Coal-derived syngas contains carbonyl sulfide (COS), a contaminant capable of poisoning the downstream catalytic processes. Metal oxide-based catalysts such as alumina and titania are used for the hydrolysis of COS and the products CO₂ and H₂S are removed using various solvent-based absorption processes. In previous studies, the role of local structures of the metal oxides on the COS hydrolysis activity and the major reaction pathway have not been considered. Accordingly, this work aims at obtaining the energetics of COS hydrolysis on metal oxides by DFT calculations. Using γ-Al₂O₃ (110) as the representative surface, the feasibility of two possible mechanistic pathways is explored based on the reaction energy diagrams and degree of rate control (DORC) analysis.
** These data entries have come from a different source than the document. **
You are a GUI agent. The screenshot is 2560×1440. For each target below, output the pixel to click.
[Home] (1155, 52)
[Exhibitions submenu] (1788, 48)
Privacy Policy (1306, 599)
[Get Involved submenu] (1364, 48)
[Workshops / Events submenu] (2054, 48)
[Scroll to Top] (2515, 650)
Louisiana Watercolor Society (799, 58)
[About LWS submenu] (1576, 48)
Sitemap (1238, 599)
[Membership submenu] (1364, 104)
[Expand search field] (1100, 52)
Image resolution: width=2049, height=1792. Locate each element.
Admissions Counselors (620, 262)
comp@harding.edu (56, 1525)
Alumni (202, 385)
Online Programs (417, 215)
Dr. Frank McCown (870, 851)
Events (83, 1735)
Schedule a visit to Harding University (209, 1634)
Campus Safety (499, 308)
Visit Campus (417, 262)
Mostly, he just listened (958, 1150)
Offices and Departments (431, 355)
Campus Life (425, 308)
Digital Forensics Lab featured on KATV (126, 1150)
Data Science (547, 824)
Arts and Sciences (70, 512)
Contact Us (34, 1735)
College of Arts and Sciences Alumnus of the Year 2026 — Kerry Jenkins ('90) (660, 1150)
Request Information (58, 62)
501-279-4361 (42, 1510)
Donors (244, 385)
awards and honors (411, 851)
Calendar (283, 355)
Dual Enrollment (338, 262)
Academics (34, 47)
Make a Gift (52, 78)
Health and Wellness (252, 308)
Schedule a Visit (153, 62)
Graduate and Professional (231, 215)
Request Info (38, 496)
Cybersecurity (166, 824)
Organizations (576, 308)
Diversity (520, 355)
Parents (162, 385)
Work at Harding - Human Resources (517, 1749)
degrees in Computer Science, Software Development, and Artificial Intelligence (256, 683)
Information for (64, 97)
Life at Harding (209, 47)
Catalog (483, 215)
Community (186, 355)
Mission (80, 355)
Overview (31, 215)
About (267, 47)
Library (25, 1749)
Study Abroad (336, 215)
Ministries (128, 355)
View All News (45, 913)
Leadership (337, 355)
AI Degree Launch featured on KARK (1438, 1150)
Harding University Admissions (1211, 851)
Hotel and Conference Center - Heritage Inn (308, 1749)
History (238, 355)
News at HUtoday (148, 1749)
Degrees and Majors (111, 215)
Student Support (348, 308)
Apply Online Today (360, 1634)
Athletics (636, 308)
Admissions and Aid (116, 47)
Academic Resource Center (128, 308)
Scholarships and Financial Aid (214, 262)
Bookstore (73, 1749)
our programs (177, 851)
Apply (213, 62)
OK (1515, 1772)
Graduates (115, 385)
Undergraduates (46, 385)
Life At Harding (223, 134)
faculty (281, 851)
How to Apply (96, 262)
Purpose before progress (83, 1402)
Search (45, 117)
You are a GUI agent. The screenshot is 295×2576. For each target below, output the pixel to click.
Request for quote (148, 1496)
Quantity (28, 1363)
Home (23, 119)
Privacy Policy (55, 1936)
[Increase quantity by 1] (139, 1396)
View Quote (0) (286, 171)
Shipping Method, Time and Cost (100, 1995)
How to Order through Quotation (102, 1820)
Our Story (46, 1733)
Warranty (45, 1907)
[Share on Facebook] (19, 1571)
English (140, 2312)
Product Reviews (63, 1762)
The calculations show that the presence of surface hydroxyl groups is crucial for COS hydrolysis, and gas-phase COS reacts with the surface hydroxyl groups resulting in the formation of different types of surface hydrogen thiocarbonate (HTC) intermediates. Using data from spectroscopy studies, two pathways, i.e., direct and HCO₃-mediated pathways are proposed (Fig. A). A comparison of the reaction energy diagrams shows that the direct pathway is favored as compared to the HCO₃-mediated pathway (Fig. B). DORC analysis is used to further establish the dominance of the direct pathway over the HCO₃-mediated pathway (Fig. C). It is found that at temperatures above 100°C, the formation of the surface HTC species has the highest influence on the overall rate of COS hydrolysis. Moreover, the contribution of this reaction to the overall reaction increases with temperature. The abstraction of surface hydrogen species by the HTC intermediate is also found to have an influence on the overall reaction rate. A kinetic model is proposed, the details of which will be given in the full manuscript.